■ Direction: Copy out all of the material below exactly as it appears, line for line, without changing anything.

■ Stored data:
════════════════════

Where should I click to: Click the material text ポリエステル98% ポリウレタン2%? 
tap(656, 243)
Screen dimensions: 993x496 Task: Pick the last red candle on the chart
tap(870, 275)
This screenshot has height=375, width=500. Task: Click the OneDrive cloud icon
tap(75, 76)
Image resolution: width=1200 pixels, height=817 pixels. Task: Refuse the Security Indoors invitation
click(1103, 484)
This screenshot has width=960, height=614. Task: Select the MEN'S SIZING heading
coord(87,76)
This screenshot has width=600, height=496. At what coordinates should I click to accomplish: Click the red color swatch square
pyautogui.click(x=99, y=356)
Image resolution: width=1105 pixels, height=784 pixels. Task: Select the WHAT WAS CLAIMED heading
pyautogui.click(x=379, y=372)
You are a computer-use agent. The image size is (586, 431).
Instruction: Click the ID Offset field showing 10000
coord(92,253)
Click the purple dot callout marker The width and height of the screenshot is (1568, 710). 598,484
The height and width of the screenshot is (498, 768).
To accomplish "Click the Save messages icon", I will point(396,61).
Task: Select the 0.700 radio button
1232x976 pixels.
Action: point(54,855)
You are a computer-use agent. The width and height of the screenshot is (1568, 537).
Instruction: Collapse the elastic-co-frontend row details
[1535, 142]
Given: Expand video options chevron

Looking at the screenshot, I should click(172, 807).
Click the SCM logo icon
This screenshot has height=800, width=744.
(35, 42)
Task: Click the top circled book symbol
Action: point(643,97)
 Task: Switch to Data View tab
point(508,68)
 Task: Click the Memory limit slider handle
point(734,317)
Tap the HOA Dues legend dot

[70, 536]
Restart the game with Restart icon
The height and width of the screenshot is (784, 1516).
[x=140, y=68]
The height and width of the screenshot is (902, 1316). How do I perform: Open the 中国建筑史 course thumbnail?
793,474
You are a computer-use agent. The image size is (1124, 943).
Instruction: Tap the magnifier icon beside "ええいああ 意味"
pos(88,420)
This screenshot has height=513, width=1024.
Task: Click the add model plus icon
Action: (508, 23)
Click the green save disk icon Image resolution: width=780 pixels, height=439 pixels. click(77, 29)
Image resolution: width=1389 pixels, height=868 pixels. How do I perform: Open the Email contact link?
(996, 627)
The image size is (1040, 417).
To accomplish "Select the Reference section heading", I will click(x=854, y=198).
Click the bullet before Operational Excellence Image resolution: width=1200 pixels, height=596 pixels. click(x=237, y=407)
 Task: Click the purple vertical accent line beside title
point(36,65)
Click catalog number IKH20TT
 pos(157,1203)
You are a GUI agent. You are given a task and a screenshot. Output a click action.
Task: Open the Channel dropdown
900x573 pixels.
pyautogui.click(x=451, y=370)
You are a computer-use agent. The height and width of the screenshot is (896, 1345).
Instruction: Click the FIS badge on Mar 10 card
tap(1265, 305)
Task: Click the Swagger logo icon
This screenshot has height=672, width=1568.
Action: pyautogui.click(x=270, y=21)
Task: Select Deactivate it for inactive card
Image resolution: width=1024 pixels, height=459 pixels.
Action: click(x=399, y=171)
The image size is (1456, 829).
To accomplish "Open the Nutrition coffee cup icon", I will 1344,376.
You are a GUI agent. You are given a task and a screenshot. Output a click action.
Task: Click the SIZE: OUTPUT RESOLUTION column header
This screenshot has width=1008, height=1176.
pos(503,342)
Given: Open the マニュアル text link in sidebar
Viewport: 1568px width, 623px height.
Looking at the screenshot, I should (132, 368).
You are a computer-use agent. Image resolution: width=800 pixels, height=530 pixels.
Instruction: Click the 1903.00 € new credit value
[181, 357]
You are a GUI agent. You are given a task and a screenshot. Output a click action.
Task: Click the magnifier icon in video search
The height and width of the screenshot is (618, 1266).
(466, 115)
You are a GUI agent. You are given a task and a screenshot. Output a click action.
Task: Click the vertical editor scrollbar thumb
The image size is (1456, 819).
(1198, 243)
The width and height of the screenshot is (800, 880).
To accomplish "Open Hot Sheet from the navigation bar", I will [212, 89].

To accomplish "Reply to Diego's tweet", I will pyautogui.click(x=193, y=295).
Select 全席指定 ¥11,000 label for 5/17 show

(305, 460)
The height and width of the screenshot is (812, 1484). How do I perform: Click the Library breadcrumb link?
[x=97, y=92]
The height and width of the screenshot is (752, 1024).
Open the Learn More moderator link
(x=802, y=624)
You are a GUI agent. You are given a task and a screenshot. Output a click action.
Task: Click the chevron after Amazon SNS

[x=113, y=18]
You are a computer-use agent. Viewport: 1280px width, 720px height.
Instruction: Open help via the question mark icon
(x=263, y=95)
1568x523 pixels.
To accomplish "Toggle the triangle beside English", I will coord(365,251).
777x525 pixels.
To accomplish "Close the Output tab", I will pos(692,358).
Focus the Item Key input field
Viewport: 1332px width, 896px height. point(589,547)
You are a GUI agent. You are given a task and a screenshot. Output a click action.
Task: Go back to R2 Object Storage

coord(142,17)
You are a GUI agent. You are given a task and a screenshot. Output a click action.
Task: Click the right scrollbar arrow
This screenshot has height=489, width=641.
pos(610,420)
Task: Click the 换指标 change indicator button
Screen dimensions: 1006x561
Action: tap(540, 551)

════════════════════

■ Task answer:
Where should I click to: Click the material text ポリエステル98% ポリウレタン2%? 
tap(656, 243)
Screen dimensions: 993x496 Task: Pick the last red candle on the chart
tap(870, 275)
This screenshot has height=375, width=500. Task: Click the OneDrive cloud icon
tap(75, 76)
Image resolution: width=1200 pixels, height=817 pixels. Task: Refuse the Security Indoors invitation
click(1103, 484)
This screenshot has width=960, height=614. Task: Select the MEN'S SIZING heading
coord(87,76)
This screenshot has width=600, height=496. At what coordinates should I click to accomplish: Click the red color swatch square
pyautogui.click(x=99, y=356)
Image resolution: width=1105 pixels, height=784 pixels. Task: Select the WHAT WAS CLAIMED heading
pyautogui.click(x=379, y=372)
You are a computer-use agent. The image size is (586, 431).
Instruction: Click the ID Offset field showing 10000
coord(92,253)
Click the purple dot callout marker The width and height of the screenshot is (1568, 710). 598,484
The height and width of the screenshot is (498, 768).
To accomplish "Click the Save messages icon", I will point(396,61).
Task: Select the 0.700 radio button
1232x976 pixels.
Action: point(54,855)
You are a computer-use agent. The width and height of the screenshot is (1568, 537).
Instruction: Collapse the elastic-co-frontend row details
[1535, 142]
Given: Expand video options chevron

Looking at the screenshot, I should click(172, 807).
Click the SCM logo icon
This screenshot has height=800, width=744.
(35, 42)
Task: Click the top circled book symbol
Action: point(643,97)
 Task: Switch to Data View tab
point(508,68)
 Task: Click the Memory limit slider handle
point(734,317)
Tap the HOA Dues legend dot

[70, 536]
Restart the game with Restart icon
The height and width of the screenshot is (784, 1516).
[x=140, y=68]
The height and width of the screenshot is (902, 1316). How do I perform: Open the 中国建筑史 course thumbnail?
793,474
You are a computer-use agent. The image size is (1124, 943).
Instruction: Tap the magnifier icon beside "ええいああ 意味"
pos(88,420)
This screenshot has height=513, width=1024.
Task: Click the add model plus icon
Action: (508, 23)
Click the green save disk icon Image resolution: width=780 pixels, height=439 pixels. click(77, 29)
Image resolution: width=1389 pixels, height=868 pixels. How do I perform: Open the Email contact link?
(996, 627)
The image size is (1040, 417).
To accomplish "Select the Reference section heading", I will click(x=854, y=198).
Click the bullet before Operational Excellence Image resolution: width=1200 pixels, height=596 pixels. click(x=237, y=407)
 Task: Click the purple vertical accent line beside title
point(36,65)
Click catalog number IKH20TT
 pos(157,1203)
You are a GUI agent. You are given a task and a screenshot. Output a click action.
Task: Open the Channel dropdown
900x573 pixels.
pyautogui.click(x=451, y=370)
You are a computer-use agent. The height and width of the screenshot is (896, 1345).
Instruction: Click the FIS badge on Mar 10 card
tap(1265, 305)
Task: Click the Swagger logo icon
This screenshot has height=672, width=1568.
Action: pyautogui.click(x=270, y=21)
Task: Select Deactivate it for inactive card
Image resolution: width=1024 pixels, height=459 pixels.
Action: click(x=399, y=171)
The image size is (1456, 829).
To accomplish "Open the Nutrition coffee cup icon", I will 1344,376.
You are a GUI agent. You are given a task and a screenshot. Output a click action.
Task: Click the SIZE: OUTPUT RESOLUTION column header
This screenshot has width=1008, height=1176.
pos(503,342)
Given: Open the マニュアル text link in sidebar
Viewport: 1568px width, 623px height.
Looking at the screenshot, I should (132, 368).
You are a computer-use agent. Image resolution: width=800 pixels, height=530 pixels.
Instruction: Click the 1903.00 € new credit value
[181, 357]
You are a GUI agent. You are given a task and a screenshot. Output a click action.
Task: Click the magnifier icon in video search
The height and width of the screenshot is (618, 1266).
(466, 115)
You are a GUI agent. You are given a task and a screenshot. Output a click action.
Task: Click the vertical editor scrollbar thumb
The image size is (1456, 819).
(1198, 243)
The width and height of the screenshot is (800, 880).
To accomplish "Open Hot Sheet from the navigation bar", I will [212, 89].

To accomplish "Reply to Diego's tweet", I will pyautogui.click(x=193, y=295).
Select 全席指定 ¥11,000 label for 5/17 show

(305, 460)
The height and width of the screenshot is (812, 1484). How do I perform: Click the Library breadcrumb link?
[x=97, y=92]
The height and width of the screenshot is (752, 1024).
Open the Learn More moderator link
(x=802, y=624)
You are a GUI agent. You are given a task and a screenshot. Output a click action.
Task: Click the chevron after Amazon SNS

[x=113, y=18]
You are a computer-use agent. Viewport: 1280px width, 720px height.
Instruction: Open help via the question mark icon
(x=263, y=95)
1568x523 pixels.
To accomplish "Toggle the triangle beside English", I will coord(365,251).
777x525 pixels.
To accomplish "Close the Output tab", I will pos(692,358).
Focus the Item Key input field
Viewport: 1332px width, 896px height. point(589,547)
You are a GUI agent. You are given a task and a screenshot. Output a click action.
Task: Go back to R2 Object Storage

coord(142,17)
You are a GUI agent. You are given a task and a screenshot. Output a click action.
Task: Click the right scrollbar arrow
This screenshot has height=489, width=641.
pos(610,420)
Task: Click the 换指标 change indicator button
Screen dimensions: 1006x561
Action: tap(540, 551)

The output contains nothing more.